Employee Profile: Rosemary Bartholomew
If you ask Rosemary Bartholomew about her work to improve Federal health care programs at the Department of Health and Human Services Office of Inspector General (HHS-OIG), you’ll make her day. As a Subject Matter Expert for Health Care Quality, she is proud of OIG’s work—including the reports she and her colleagues write—and she’s invested in ensuring that this work resonates.
“One of my main goals in my position is increasing OIG’s impact. I really enjoy explaining our work to external audiences, whether at conferences or press interviews. This is a great way to effect change stemming from our report findings, a great way to serve our agency’s important mission,” she says.
Bartholomew joined HHS-OIG in 2011. But long before she was hired by OIG, her interest in public policy issues grew both in her undergraduate and graduate studies, and in her early career before joining OIG.
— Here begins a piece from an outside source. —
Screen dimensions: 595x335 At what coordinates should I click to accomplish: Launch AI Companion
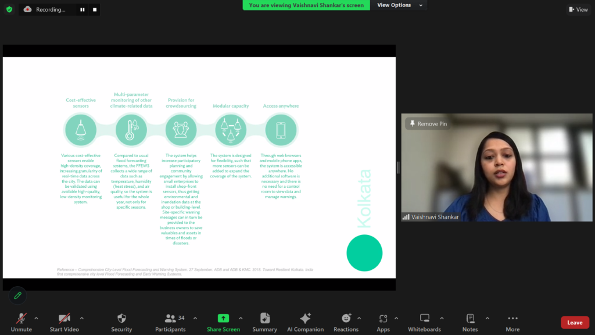coord(305,319)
Born and raised in California, Bartholomew earned her bachelor’s degree in 2008 at the University of California at Davis in economics and international relations. She later received a master’s degree in international and development economics in 2012 at the University of San Francisco.
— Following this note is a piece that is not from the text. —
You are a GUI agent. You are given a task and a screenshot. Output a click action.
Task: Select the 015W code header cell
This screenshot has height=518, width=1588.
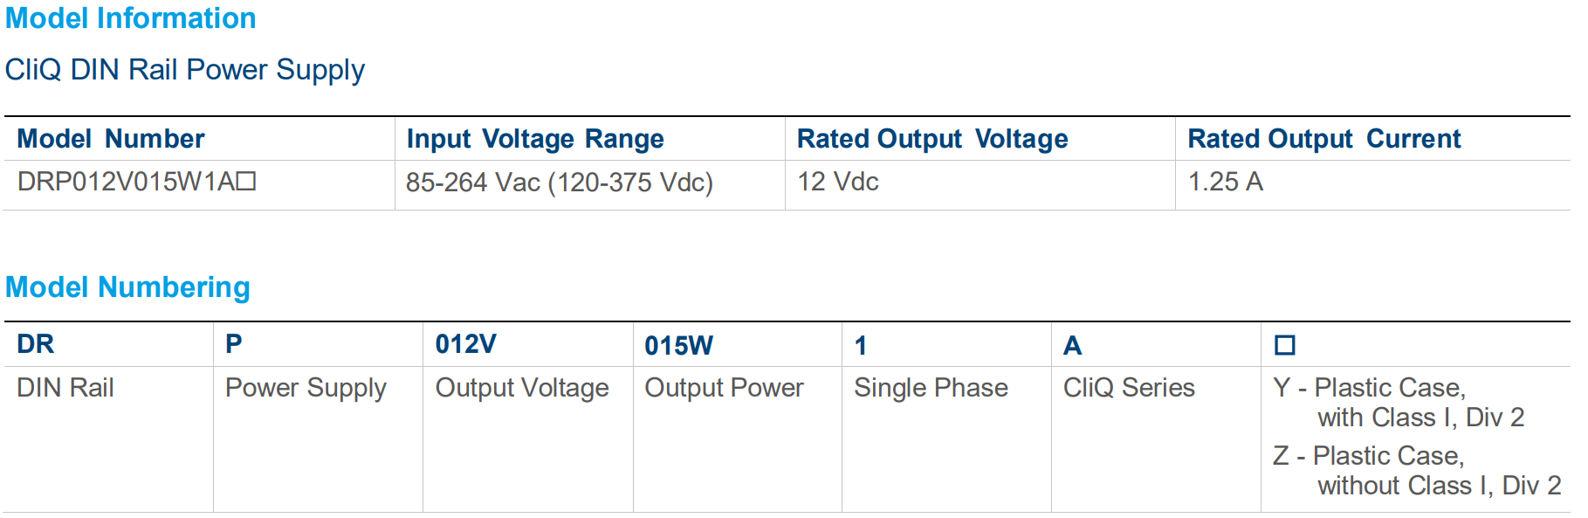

After completing her undergraduate studies, Bartholomew landed her first professional job as a Constituent Affairs Representative in the office of former California Governor Arnold Schwarzenegger, where she responded to constituent questions and concerns.
While in graduate school, Bartholomew worked as a field researcher for Heifer International, where she conducted a study on the impact of livestock donation on household nutrition, a study later published in the peer-reviewed journal Food Policy.
Building on her higher education public policy studies and these early career experiences working with people seeking services and assistance, including health services, she joined HHS-OIG in late 2011 as a Program Analyst in the San Francisco regional office.
Bartholomew’s career with HHS-OIG has centered around patient access to care and health care economic incentives. The Medicare Advantage (MA) reports she’s worked on often delve into the topic of structural incentives, she says.
The idea behind MA is to incentivize participating companies to provide high-quality care to beneficiaries. In theory, the program aims to financially reward MA companies for providing high quality services, and in turn, beneficiaries benefit from receiving that high quality care. However, several HHS-OIG reports have indicated that, in practice, the incentive structure does not always work as intended.
In a 2018 report, Bartholomew and her colleagues found that when beneficiaries and health care providers appealed preauthorization and payment denials made by MA organizations, the MA organizations overturned 75 percent of their own denials during 2014-16, overturning about 216,000 denials each year. During the same period, independent reviewers at higher levels of the appeals process overturned additional denials in favor of beneficiaries and providers. This high number of overturned denials raises concerns that some MA plans initially denied services and payments that should have been provided. The findings of this report were especially concerning considering that beneficiaries and providers rarely use the appeals process, which is designed to ensure access to care and payment.
“At the end of the day, the purpose of Federal health care programs is to serve the beneficiaries enrolled in those programs,” she explains. “Making sure beneficiaries have access to high quality services, that they get what they need and what taxpayers are paying for, is important.”
She is currently working with a team of evaluators on a report that looks at Inappropriate Denial of Services and Payment in Medicare Advantage. The team will conduct medical record reviews to determine the extent to which beneficiaries and providers were denied preauthorization or payment for medically necessary services covered by Medicare.
Bartholomew’s life has also been shaped by her experiences outside of the workplace. After getting married in 2019 and giving birth to her son Tommy in May 2020, Bartholomew experienced her work on health care quality in a new light.
“Having a baby is the most contact I’ve had with the health care system. I realized first-hand how much paperwork is involved even with my healthy pregnancy and delivery,” she says. “Unfortunately, the more you need services, the sicker you are, the more the burden navigating the system is and the tougher it must be to shoulder that work.”
To relax away in her free time, Bartholomew and her husband loved to go hiking in the lush wilderness in Northern California. With the addition of her son Tommy, the couple made a few adjustments to their time away from work, with the growing family now taking more modest walks near their home. In addition, the Bartholomew family took up gardening. Their son loves to help with the garden and yard care in a typical toddler way, using a toy chainsaw to mock chop weeds and other vegetation.
“He loves to spend hours outside playing, including in the garden. We joke that he might become an environmentalist,” she says.
Reflecting on her own experiences at work and home, Bartholomew says she is proud to further our agency’s mission to protect the public’s health and well-being as well as the HHS programs that serve so many people in our country.
“I’m very proud to serve our important mission,” she says.